August 2019 Patch Tuesday: Microsoft plugs critical wormable RDP holes
It’s that time of the month again: Microsoft, Adobe and Intel have pushed out fixes for a bucketload of security issues in their various software.
Microsoft’s security updates should take precedence, though, as they fix 29 critical vulnerabilities, including four in Remote Desktop Services, two of which – Microsoft warns – are wormable, just like BlueKeep before them.
Microsoft patches
Microsoft has plugged 93 CVEs and has released two advisories – one recommends a new set of safe default configurations for LDAP channel binding and LDAP signing on Active Directory Domain Controllers, the other makes it known that the company has mitigated an elevation of privilege vulnerability in Outlook Web Access, which could have allowed attackers to access a target’s email inbox.
The fixed vulnerabilities of note this time are:
CVE-2019-1181 and CVE-2019-1182 – two RDP unauthenticated remote code execution flaws that can be widely exploited through worms, without any user interaction. They affect Windows 7 SP1, Windows Server 2008 R2 SP1, Windows Server 2012, Windows 8.1, Windows Server 2012 R2, and all supported versions of Windows 10, including server versions.
“These vulnerabilities were discovered by Microsoft during hardening of Remote Desktop Services as part of our continual focus on strengthening the security of our products. At this time, we have no evidence that these vulnerabilities were known to any third party,” Simon Pope, Director of Incident Response, Microsoft Security Response Center (MSRC), noted.
Aside from implementing the patches, users and admins can mitigate the danger of exploitation by enabling Network Level Authentication (NLA) on affected systems, making the flaws exploitable only if the attacker has valid credentials that can be used to successfully authenticate.
RDP also sports two other similarly critical RCEs (CVE-2019-1222 and CVE-2019-1226), as well as three less critical flaws (CVE-2019-1223, CVE-2019-1224 and CVE-2019-1225) that could lead to DoS and information disclosure. These affect only the newest Windows and Windows Server versions.
CVE-2019-1188 – a LNK remote code execution vulnerability – is similar the one used by Stuxnet. “An attacker could use this vulnerability to get code execution by having an affected system process a specially crafted .LNK file. This could be done by convincing a user to open a remote share, or – as has been seen in the past – placing the .LNK file on a USB drive and having the user open it. It’s a handy way to exploit an air-gapped system,” says Trend Micro ZDI’s Dustin Childs.
CVE-2019-0736, a RCE affecting the Windows DHCP client, is also theoretically wormable, as it doesn’t require authentication or user interaction to be exploited.
There’s also a critical Word flaw: CVE-2019-1201.
“An attacker could exploit this flaw by creating a specially crafted Microsoft Word file and convincing their victim to open the file on a vulnerable system, either by attaching it to a malicious email or hosting it on a malicious website,” Satnam Narang, senior research engineer at Tenable, pointed out.
“Microsoft notes that the Outlook Reading/Preview Pane is an attack vector, meaning the vulnerability could be exploited by merely viewing the email without opening an attachment.
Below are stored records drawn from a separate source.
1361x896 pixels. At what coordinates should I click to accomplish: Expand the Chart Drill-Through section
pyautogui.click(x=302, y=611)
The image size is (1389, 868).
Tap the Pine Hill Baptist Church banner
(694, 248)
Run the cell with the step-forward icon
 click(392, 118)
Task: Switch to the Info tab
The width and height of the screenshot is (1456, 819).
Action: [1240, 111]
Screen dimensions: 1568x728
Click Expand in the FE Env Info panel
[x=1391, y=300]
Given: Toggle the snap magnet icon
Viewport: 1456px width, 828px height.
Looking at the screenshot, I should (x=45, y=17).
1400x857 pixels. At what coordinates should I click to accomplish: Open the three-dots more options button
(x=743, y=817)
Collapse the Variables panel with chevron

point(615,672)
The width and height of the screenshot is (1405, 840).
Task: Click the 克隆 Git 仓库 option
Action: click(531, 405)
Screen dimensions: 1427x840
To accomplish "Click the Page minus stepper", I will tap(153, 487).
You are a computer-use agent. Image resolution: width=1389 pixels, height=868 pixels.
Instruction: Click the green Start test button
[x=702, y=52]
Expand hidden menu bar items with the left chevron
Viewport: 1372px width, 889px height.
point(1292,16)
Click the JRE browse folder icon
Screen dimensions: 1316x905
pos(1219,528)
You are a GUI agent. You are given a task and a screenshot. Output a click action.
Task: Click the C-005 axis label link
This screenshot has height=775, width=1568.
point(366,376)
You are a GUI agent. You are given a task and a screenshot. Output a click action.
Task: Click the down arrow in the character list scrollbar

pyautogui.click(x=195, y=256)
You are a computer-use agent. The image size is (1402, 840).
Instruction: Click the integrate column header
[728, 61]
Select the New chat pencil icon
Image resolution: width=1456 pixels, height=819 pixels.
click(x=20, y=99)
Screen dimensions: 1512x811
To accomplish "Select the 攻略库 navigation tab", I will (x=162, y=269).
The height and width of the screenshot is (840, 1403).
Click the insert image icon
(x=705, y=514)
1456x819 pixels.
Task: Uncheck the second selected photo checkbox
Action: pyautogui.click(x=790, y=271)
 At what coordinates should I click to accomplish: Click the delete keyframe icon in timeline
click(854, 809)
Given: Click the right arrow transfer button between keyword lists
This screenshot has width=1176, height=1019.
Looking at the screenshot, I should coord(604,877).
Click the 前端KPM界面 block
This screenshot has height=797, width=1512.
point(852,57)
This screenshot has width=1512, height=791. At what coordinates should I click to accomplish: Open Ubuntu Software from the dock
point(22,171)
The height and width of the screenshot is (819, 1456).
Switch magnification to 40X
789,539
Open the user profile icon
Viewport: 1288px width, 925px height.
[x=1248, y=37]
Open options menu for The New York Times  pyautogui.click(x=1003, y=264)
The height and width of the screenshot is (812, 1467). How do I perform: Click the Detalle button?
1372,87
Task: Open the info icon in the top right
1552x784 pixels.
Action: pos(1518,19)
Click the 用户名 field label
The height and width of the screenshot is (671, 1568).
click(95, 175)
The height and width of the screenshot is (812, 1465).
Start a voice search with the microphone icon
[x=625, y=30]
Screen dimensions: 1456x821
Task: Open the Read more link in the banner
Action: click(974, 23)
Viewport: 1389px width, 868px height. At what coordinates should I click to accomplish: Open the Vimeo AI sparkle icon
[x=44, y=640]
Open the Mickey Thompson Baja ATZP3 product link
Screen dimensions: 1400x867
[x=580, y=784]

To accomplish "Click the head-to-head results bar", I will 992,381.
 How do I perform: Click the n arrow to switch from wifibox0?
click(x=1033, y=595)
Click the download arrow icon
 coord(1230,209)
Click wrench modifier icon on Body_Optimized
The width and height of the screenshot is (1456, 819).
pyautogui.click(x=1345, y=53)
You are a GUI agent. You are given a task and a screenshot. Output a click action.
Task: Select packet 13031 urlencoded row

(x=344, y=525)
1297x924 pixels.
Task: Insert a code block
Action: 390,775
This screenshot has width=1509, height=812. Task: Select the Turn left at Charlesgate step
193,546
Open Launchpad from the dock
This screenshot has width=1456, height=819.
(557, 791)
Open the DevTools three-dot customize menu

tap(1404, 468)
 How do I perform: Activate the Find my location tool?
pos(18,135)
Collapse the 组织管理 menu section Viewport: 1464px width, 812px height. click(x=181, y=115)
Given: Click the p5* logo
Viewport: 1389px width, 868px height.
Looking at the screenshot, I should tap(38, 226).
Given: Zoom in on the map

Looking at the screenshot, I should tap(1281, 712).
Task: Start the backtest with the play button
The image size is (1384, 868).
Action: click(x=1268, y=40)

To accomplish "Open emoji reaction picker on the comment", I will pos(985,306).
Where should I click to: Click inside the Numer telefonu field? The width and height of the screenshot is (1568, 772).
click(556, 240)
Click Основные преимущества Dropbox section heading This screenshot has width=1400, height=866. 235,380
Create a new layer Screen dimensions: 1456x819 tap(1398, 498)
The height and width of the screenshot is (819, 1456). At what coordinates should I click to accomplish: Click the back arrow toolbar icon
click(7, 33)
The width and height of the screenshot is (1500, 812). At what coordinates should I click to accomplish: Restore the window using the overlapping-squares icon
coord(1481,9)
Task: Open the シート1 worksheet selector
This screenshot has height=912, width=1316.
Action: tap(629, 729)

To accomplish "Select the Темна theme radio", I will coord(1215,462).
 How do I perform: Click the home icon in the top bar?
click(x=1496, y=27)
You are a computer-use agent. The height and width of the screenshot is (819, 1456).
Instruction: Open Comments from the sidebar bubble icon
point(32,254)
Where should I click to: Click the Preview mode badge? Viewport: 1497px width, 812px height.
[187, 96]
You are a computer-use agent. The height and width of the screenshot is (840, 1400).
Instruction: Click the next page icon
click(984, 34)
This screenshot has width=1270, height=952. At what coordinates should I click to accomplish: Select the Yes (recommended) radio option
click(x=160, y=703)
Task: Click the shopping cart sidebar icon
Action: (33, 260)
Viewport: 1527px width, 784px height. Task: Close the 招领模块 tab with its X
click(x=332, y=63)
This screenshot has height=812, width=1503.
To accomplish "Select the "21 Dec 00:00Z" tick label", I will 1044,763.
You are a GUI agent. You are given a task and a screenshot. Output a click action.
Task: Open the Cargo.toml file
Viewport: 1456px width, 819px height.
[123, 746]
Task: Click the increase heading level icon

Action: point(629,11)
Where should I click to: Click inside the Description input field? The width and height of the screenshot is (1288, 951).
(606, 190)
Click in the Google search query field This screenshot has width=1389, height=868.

Successful exploitation would allow an attacker to perform actions on the system using the same permissions as the current user.”
Finally, CVE-2019-1162 is an old elevation of privilege bug affecting Advanced Local Procedure Call (ALPC). Recently discovered by Google Project Zero researcher Tavis Ormandy, it’s present in all Windows versions since Windows XP and can allow attackers to elevate their privilege on a previously compromised system.
Jimmy Graham, Senior Director of Product Management at Qualys, advises prioritizing Scripting Engine, Browser, Office, Graphics/Font, and LNK patches for workstation-type devices (i.e., any system that is used for email or to access the internet via a browser), including multi-user servers that are used as remote desktops for users.
He also singled out CVE-2019-0720 and CVE-2019-0965, two RCE flaws in Hyper-V and Hyper-V Network Switch, as a patching priority for those systems.
As a sidenote: users of Symantec or Norton security programs will have to wait a bit for the installation of the offered updates, as they still do not support SHA-2 certificates (and Microsoft’s updates are signed with those).
Adobe’s and Intel’s patches
Following a pretty light July Patch Tuesday, Adobe has dropped fixes for a whooping 119 CVEs in its various products.
The Acrobat and Reader updates fix many important flaws (none critical), but the fixed Photoshop CC flaws are mostly critical, so get patching.
Intel’s updates are available here. Take a look to see if you need any of them.